Exercise aim: Scale down the click coordinates in the answers of the entries below by a factor of 0.85, rounding each to a whole number with halves rounded up. Reproduce only the lines from the line with "Where should I click to: Click the Se" up to and including the line with "Action: coord(577,167)", requests included, and leave every other number unchanged.

- - - - - - -

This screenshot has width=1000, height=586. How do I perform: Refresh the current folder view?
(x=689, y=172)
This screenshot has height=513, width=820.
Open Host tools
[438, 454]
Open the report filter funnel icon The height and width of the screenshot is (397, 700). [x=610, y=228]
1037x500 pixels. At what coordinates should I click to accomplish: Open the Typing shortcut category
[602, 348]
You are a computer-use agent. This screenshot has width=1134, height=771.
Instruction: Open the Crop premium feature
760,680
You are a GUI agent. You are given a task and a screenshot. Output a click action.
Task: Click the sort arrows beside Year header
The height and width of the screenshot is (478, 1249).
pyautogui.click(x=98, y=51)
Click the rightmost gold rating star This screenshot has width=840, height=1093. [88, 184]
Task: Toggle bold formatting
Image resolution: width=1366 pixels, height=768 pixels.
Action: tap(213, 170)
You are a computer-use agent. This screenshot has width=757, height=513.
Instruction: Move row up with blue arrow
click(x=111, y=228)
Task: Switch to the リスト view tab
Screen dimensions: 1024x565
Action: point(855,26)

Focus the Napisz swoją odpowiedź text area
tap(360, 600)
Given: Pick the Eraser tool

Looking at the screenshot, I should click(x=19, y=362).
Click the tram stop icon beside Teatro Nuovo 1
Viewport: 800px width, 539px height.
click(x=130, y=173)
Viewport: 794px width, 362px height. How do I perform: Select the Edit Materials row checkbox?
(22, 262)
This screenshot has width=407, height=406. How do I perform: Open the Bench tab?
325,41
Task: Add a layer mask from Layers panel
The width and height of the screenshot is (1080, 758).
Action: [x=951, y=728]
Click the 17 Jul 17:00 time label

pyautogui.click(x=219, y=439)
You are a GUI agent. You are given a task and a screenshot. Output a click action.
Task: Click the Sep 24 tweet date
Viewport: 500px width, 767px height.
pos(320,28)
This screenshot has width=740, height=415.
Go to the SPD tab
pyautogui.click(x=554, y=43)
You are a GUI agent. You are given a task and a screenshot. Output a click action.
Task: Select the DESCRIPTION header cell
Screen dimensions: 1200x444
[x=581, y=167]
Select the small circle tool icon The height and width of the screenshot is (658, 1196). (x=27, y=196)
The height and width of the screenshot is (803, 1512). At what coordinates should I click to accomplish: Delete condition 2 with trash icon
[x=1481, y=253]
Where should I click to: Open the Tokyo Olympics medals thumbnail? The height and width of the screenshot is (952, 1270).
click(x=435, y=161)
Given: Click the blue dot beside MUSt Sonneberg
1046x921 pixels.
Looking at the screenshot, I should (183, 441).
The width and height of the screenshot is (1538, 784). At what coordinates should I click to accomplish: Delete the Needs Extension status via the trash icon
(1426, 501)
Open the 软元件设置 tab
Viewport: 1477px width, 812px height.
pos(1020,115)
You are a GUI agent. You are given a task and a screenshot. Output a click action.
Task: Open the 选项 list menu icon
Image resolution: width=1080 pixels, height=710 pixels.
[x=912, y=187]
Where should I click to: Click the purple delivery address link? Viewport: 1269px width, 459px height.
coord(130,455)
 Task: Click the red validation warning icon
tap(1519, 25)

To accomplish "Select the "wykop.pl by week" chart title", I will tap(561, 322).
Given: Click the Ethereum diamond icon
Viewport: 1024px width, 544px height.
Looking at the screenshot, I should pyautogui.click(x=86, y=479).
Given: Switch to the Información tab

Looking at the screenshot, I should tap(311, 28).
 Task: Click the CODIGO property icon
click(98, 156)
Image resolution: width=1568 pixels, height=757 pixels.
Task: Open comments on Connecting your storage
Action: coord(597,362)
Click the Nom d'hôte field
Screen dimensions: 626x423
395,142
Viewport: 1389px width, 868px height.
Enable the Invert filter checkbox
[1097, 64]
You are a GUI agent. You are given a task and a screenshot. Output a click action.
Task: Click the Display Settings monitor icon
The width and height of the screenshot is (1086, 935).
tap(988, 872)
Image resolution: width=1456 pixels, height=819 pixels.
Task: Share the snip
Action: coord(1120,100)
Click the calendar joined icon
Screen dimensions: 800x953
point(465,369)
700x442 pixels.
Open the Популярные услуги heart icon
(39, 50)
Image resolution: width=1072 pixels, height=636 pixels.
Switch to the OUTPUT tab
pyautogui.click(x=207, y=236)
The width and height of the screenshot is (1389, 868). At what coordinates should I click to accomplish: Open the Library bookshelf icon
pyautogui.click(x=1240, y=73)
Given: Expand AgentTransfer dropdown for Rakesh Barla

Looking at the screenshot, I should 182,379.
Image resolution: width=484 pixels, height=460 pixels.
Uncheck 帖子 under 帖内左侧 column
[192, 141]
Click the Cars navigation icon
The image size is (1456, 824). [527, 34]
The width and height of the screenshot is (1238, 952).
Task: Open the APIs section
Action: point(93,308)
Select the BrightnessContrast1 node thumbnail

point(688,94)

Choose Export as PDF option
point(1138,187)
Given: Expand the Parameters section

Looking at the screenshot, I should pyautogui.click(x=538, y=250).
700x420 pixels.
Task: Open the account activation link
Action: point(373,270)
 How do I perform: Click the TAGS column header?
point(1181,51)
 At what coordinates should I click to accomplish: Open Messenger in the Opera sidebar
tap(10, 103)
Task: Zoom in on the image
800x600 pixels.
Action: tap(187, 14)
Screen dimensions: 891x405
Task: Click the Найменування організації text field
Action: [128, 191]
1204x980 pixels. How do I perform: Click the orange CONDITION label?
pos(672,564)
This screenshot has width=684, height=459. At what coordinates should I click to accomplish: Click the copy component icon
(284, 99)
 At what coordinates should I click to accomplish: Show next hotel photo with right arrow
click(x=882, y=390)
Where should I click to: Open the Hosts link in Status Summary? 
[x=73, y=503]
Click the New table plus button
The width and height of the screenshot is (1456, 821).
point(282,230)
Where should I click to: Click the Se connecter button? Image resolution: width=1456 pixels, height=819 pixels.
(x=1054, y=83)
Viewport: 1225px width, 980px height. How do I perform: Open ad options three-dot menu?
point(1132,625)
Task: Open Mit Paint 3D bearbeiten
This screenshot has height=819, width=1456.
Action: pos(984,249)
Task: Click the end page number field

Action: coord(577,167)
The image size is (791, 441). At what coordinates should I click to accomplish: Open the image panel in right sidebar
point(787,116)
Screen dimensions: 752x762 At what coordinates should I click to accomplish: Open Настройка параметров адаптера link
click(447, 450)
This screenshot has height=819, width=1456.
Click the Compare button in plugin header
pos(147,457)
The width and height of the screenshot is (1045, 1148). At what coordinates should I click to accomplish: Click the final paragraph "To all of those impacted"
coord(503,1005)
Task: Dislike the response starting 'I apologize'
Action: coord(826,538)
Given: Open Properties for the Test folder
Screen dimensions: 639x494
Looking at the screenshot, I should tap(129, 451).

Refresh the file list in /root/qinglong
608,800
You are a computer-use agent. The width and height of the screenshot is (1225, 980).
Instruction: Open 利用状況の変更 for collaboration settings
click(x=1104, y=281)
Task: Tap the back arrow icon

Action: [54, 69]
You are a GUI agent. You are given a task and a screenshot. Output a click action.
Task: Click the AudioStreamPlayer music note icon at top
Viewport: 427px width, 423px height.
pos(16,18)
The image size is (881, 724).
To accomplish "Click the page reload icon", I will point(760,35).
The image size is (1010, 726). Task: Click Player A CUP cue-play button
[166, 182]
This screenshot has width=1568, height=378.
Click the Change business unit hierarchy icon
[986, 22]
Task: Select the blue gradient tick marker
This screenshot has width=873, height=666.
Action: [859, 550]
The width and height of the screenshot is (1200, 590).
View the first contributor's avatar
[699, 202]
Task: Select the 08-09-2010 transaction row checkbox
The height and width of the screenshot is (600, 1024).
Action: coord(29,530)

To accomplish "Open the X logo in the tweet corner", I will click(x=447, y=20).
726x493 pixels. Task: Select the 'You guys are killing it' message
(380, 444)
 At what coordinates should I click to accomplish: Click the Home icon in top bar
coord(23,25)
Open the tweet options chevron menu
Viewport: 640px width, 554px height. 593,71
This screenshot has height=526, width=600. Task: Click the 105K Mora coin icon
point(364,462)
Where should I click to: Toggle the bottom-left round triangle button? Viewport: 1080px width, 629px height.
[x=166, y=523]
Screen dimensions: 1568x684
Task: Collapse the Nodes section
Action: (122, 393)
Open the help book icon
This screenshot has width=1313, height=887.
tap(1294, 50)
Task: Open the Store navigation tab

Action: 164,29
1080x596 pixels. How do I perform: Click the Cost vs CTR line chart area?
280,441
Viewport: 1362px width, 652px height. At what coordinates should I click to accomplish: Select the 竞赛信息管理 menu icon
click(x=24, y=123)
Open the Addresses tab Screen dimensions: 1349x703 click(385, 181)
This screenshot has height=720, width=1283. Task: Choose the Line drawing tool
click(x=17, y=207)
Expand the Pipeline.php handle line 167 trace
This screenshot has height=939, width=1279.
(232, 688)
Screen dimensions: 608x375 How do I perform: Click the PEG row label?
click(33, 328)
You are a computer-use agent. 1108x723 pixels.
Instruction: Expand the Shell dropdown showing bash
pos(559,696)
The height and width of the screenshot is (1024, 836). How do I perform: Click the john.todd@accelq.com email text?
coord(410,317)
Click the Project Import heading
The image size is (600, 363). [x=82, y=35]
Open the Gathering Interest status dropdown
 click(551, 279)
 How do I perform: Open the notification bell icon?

- - - - - - -

Solution to the exercise:
Where should I click to: Click the Se connecter button? Image resolution: width=1456 pixels, height=819 pixels.
(x=896, y=71)
Viewport: 1225px width, 980px height. How do I perform: Open ad options three-dot menu?
point(962,531)
Task: Open Mit Paint 3D bearbeiten
This screenshot has height=819, width=1456.
Action: pos(836,212)
Task: Click the end page number field

Action: coord(490,142)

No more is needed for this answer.